大容量の第2の分注チップ1は、大容量のチップ本体2の上部に装着部3が設けられるのに対し、小容量の第1の分注チップ1Sは、第2の分注チップ1のような装着部3を備えておらず、小容量のチップ本体2Sの上部の頭部が直接、ノズル13が挿入され、分注ヘッド50のノズル13に着脱自在に装着されるようになっている。
実施の形態における大容量の第2の分注チップ1は、大容量のチップ本体2の上部が大径とされ、その頭部に筒状の装着部3が嵌合して設けられているものである。装着部3の下部は嵌合部3aとされ、中央部には鍔部3bを有し、嵌合部3aが、チップ本体2の頭部の開口2a内に挿入され、鍔部3bがチップ本体2の頭部の開口端に係合し、装着部3
がチップ本体2に連結又は一体化されている。
分注チップ1、1Sは、ノズル13を通して液体試料を吸引及び吐出を行う。この前吸引及び吐出のために、分注ヘッド50における吸引・吐出操作部が設けられる。

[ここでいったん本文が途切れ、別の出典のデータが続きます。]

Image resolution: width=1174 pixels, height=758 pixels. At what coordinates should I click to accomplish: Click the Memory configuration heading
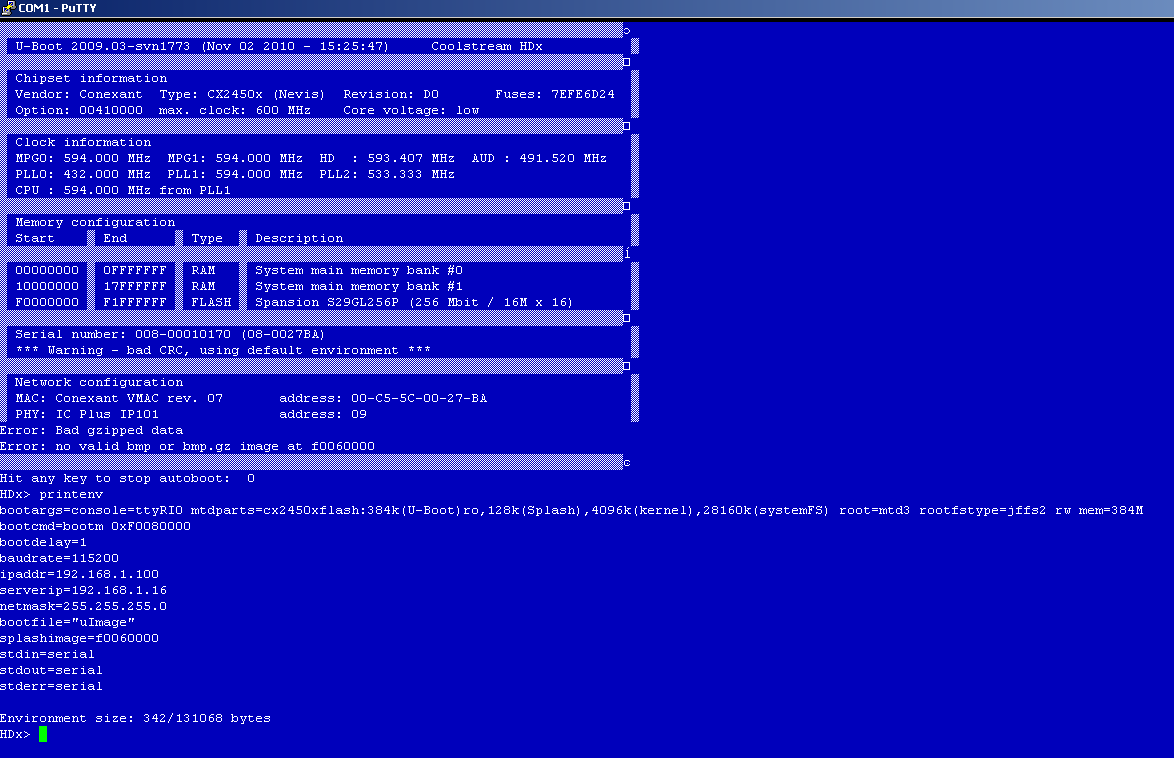click(95, 222)
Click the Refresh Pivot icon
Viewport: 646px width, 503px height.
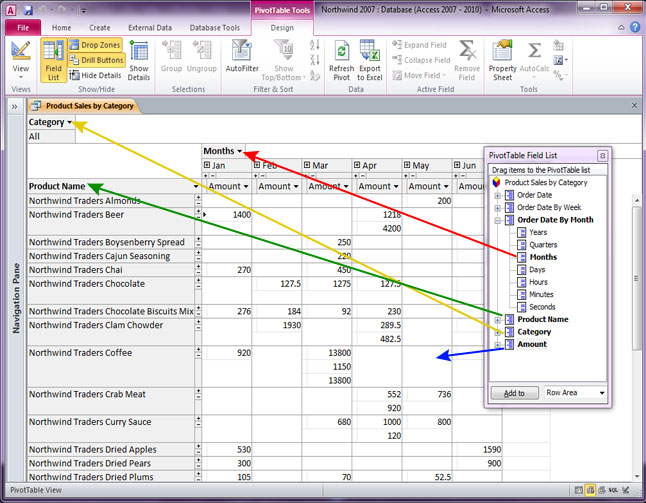point(342,59)
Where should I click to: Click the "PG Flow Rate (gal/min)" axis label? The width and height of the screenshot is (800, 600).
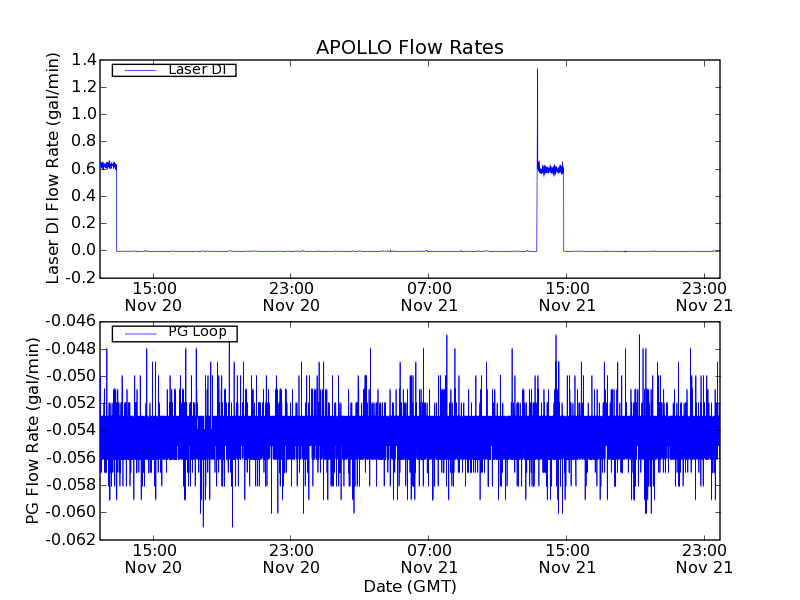point(33,430)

実施の形態では、小容量の第1の分注チップ1Sでは、少量の液体試料を吸引及び吐出を行い、大容量の第2の分注チップ1では、多量の液体試料を吸引及び吐出を行う。、
液体試料の吸引量及び吐出量に応じて、専用の吸引・吐出操作部を設けることが考えられるが、第1の分注チップ1S及び第2の分注チップ1に対して、共用できる吸引・吐出操作部とすることが、装置のコスト及びハンドリングの多様性を確保するうえで、望ましい態様である。
そこで、例えば図7及び図8の吸引・吐出操作部10の構成とすることができる。
吸引・吐出操作部10は、内部に空洞(18、19、16)を有するシリンダ11と、前記空洞(18、19、16)内を前記軸線方向に沿って摺動可能に設けられ、シリンダ11の外部側端部にステッピングモータ等の駆動部と連結するためのフランジ12aを有するプランジャ12とを有する。
シリンダ11の一端に連結部11bを介してノズル13が設けられている。ノズル13は吸引吐出口13aを有し、空洞(18、19、16)と連通し前記空洞の軸線方向に沿って延びる貫通孔13bが形成されている。ノズル13の先端部には、嵌合部13cが形成され、この嵌合部に、分注チップ(1、1S)が装着される。
空洞(18、19、16)は、大径の内周面を有する大径領域18、およびその大径領域のノズル13側に設けられ小径の内周面を有する小径領域16を有する。ここで、本実施の形態では、貫通孔13bの内径は、小径領域16の内径よりも大きいが、大径領域18の内径よりも小さい。
プランジャ12は、シリンダ11の他端に設けられた開口部11aを貫通してシリンダ11の空洞(16、18、19)の軸線方向に沿って設けられたロッド12bと、該ロッド12bに同軸に設けられ該ロッド12bの外径よりも大きい外径を有する円柱状に形成され、大径領域18を摺動可能に設けられた太軸部15と、太軸部15またはロッド12bの先端面から軸線方向に沿って突出しかつ小径領域16を摺動可能に設けられた細軸部14とを有する。
細軸部14の軸線方向に沿った長さ(d3)は、太軸部15の行程(D)よりも短く形成されている。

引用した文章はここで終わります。